Nata merasakan desir aneh didadanya saat tangan Ayas lebih erat
berpegangan. Dia tidak tahu itu apa dan menganggapnya hanya perasaan kaget
biasa.
Begitu tiba disekolah, Ayas melompat dari sepeda dan berbalik pada
Nata.
“Nat, ntar mau nungguin aku sampai tes cheer selesaikan?” Ayas
memohon.
“Nyusain aja, yaudah.” Nata menjawab sinis tapi akhirnya menyetujui
juga.
Ya begitulah mereka, bersahabat dekat sejak kelas 1 SMP hingga
menginjak bangku SMA pun mereka kedekatan mereka tak pernah berubah.
Sejak dulu impian terbesar Ayas adalah menjadi cheerleader. Baginya musik
dan tari memberi dia jiwa. Sejak kecil dia rajin menonton semua film cheerleader
dan mempraktekannya dikamarnya. Dia juga
merengek pada mamanya untuk les balet. Selain itu alasan Ayas ingin menjadi
cheerleader adalah baginya ada sesuatu magical
yang dia lihat saat melihat deretan gadis-gadis berseragam dengan pompom,
kreativitas, latihan keras, disiplin dan yang tak kalah penting ia senang
menjadi bagian dari sebuah eforia yang menumbuhkan semangat tim entah saat
kalah atau menang.
Oleh karena itu, siang ini kakinya seperti bergerak sendiri mengikut
hentakan musik, lalu tubuhnya mengikuti gerakan demi gerakan yang telah
dilatihnya berbulan-bulan. Semua gerakan sulit dapat dengan mudah dapat ia
kuasai. Dan saat music berhenti, tepukan dari juri, senior, dan teman-teman tes
lainnya membuat Ayas yakin bahwa dia sudah berhasil menjadi tim pemandu sorak
SMU Pelita Harapan mulai saat ini.
Seusai tes cheer Ayas segera
berlari menuju UKS tempat Nata menunggunya, ia membuka pintu UKS terlalu keras
agaknya, tak ayal membuat Nata terkejut dan langsung berdiri dari tempat
tidurnya. Ayas langsung memeluknya dan berteriak, “Aku berhasil Nat, I’m a
cheerleader now!” begitu sumringahnya Ayas sampai tak memperhatikan muka Nata
yang memerah.
Sekali lagi dada Nata berdesir, lalu menyembunyikannya dengan
cepat-cepat berjalan, ”Selamat, yuk pulang yas, laper.” Ayas mengikuti langkah
Nata dengan muka masih berseri-seri.
#4
Anak Baru Sok Tahu (Nata)
Hari ini akan ada murid baru di kelas Ayas dan Nata. Kelaspun sibuk
membicarakan seperti apa murid baru itu. Dengar-dengar dia cowok pindahan dari
Jakarta. Nata jengah dengan keramaian dikelasnya dan memutuskan pergi ke
toilet.
Tak Lama setelah Nata ke toilet murid baru itu muncul dengan
didampingi bu Eka. Semua anak terutama cewek terkagum-kagum melihatnya, tubuh
tegap dengan tinggi semampai dan muka indo serta kamera DSLR tergantung
dilehernya.
“Baik anak-anak, hari ini kelas kalian akan bertambah 1 penghuni
baru, silahkan perkenalkan diri kamu, maaf ibu tidak dapat menemani karena ada urusan.”

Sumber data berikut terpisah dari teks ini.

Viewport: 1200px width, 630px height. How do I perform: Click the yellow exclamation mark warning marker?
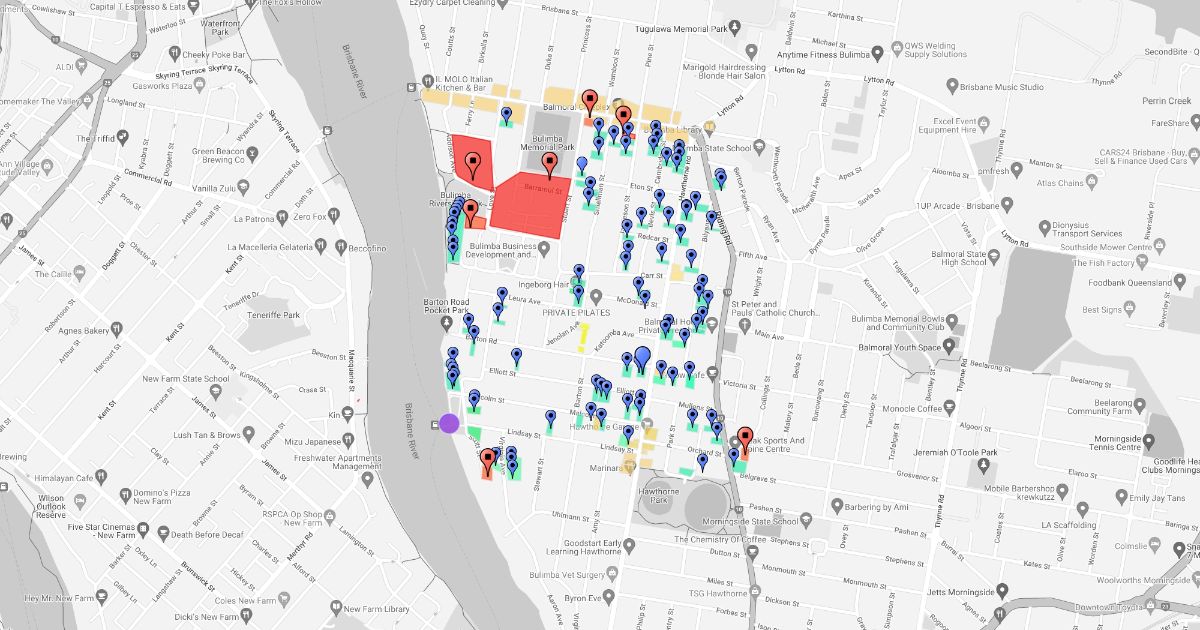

Anak baru itu mengangguk lalu memperkenalkan diri, “Namaku November
Satria Putra, pindahan dari Jakarta, aku suka banget fotografi. Oia panggil aja
aku Inov, makasih.”
Inov lalu memandang ke sekeliling kelas dan sedikit kaget melihat Ayas
lalu dia tersenyum,”Hai, aku duduk disini ya?”
“Itu tempat dudukku, cari aja tempat duduk lain,” Nata yang datang
dari toilet langsung menduduki tempatnya dengan sinis.
“Kamu duduk di belakangnya Nata aja Nov, itu kosong kok,” kata Ayas.
“Thanks Yas,” Inov tersenyum
Nata terlihat tidak senang dengan Inov, entah karena dia takut dia
merebut kursinya atau merebut Ayas darinya. Ah
pikiran bodoh apalagi ini.Sementara Ayas masih heran,kenapa Inov tahu
namanya.
Selama pelajaran, Inov mengamati Ayas dan Nata. Dia mengamati dan
sesekali memotret diam-diam Ayas dan Nata yang sedang berbincang, tertawa, dan
menemukan sesuatu diantaranya. Maka saat bel istirahat berbunyi dan Ayas pergi
ke kantin, Inov duduk ditempat Ayas dan mengulurkan tangan.
“Kayaknya tadi kamu nggak ada pas aku perkenalan, kenalin, aku Inov,
maaf ya tadi mau ngerebut tempat duduk kamu, aku nggak tahu kalau itu udah ada
yang nempatin,” Inov berujar sambil mengulurkan tangan.
“Nata, iya nggak papa,” Nata menjawab sekenanya
“Nat, Ayas, pacar kamu?” tanya Inov
Nata sedikit kaget ditanya begitu, “Enggak, dia sahabat aku dari SMP,”
jawab Nata berusaha sebiasa mungkin
“Ohh, kirain pacar, Ayas cantik ya, energik gitu keliahatannya, pasti
orangnya lucu. Eh ia aku mesti ke BK ngambil buku, bye Nat,” Inov meninggalkan
kelas.
Ah dasar anak baru sok tahu, dia sok-sok mengomentari Ayas,
padahalkan yang tahu bagaimana sahabatnya itu adalah dia. Tapi dia tidak
menyangkal pendapat Inov, Ayas memang energik, ceria, dan entah sejak kapan
sahabatnya itu berubah, kakinya jenjang, kulitnya putih dan halus, rambutnya
yang dulu hanya dikuncir dua sekarang terurai indah, entah sejak kapan, Ayas
menjadi…cantik.
#5
Semangat untuk Nata ( Ayas)
Acara ulang tahun SMA Nusa Bangsa sudah ramai dari pagi, dan
sekarang giliran Nata untuk menampilkan penampilan solonya di atas panggung.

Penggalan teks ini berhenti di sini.